Both the right-looking and the left-looking variants have the same costs,  $n^3/3$  operations. Previous study showed that there is little performance difference in the serial code. However, one can be favored than the other in a parallel design. The right-looking variant generates more parallelism, but also has more writes since the output matrix is large compared to a small input, while the left-looking variant emphasizes the data locality but have more reads. This difference is important to our CUDA code implementations, and we found that a merged implementation of both into a recursive algorithm can provide us the best performance.

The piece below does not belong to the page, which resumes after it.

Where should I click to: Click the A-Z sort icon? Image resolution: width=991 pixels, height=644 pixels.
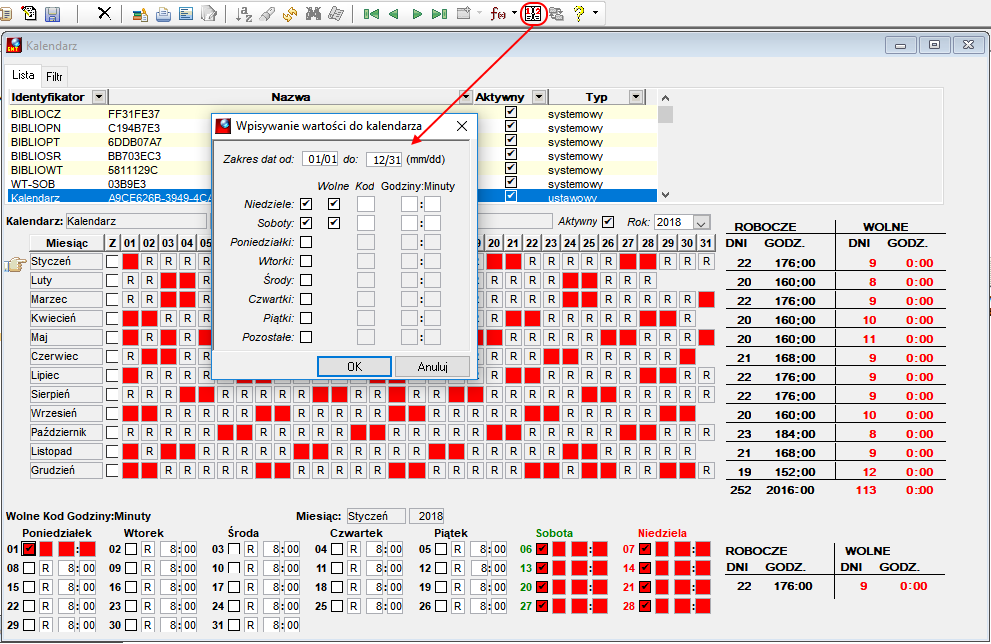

Fig. 3. Blocked left-looking

#### D. Recursive blocked Cholesky

In this section we propose a recursive mixed implementation of both left and right looking variants. Our

main algorithm proceeds as a right looking variant by steps of size nb. The difference comes from improving the panel factorization, which consists of the Level 2 BLAS operations dpotf2 and dtrsm. In order to achieve higher performance, especially on GPU architecture, we should make efforts to increase the use of blocked techniques. The panel matrix  $A_i=L_iL_i^T$  (dpotf2) and the triangular solve  $B_i=B_i(L_i^T)^{-1}$  (dtrsm) of Algorithm 2 can also be factorized using the blocked algorithm instead of dpotf2 [12]. In theory, the matrix can be blocked recursively until the blocking size can equal to a single element. For that, we create a second level of blocking by developing a new blocked CUDA implementation of the panel factorization (dpotf2+dtrsm) routines. However, achieving high performance is not straightforward. We proposed a mixed left-right looking recursive technique to factorize each panel and replace the (dpotf2+dtrsm) routines. The panel factorization of  $A_i = A(i:n,nb)$ follows a recursive pattern as described below.

**Algorithm 4** The blocked right looking Cholesky factorization.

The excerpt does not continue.